(Element lookup entries)
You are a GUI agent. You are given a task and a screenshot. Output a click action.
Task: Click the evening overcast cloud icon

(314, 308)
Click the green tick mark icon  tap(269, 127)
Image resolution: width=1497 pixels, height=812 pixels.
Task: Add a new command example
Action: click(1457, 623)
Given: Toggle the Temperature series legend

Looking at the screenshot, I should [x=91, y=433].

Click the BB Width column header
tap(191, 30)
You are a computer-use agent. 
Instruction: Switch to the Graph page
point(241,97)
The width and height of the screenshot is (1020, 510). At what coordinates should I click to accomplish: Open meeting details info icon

## [THE TASK]
Find each line in the entries above that contains the word "height" and copy those lines out.

## [RESPONSE]
Image resolution: width=1497 pixels, height=812 pixels.
The width and height of the screenshot is (1020, 510). At what coordinates should I click to accomplish: Open meeting details info icon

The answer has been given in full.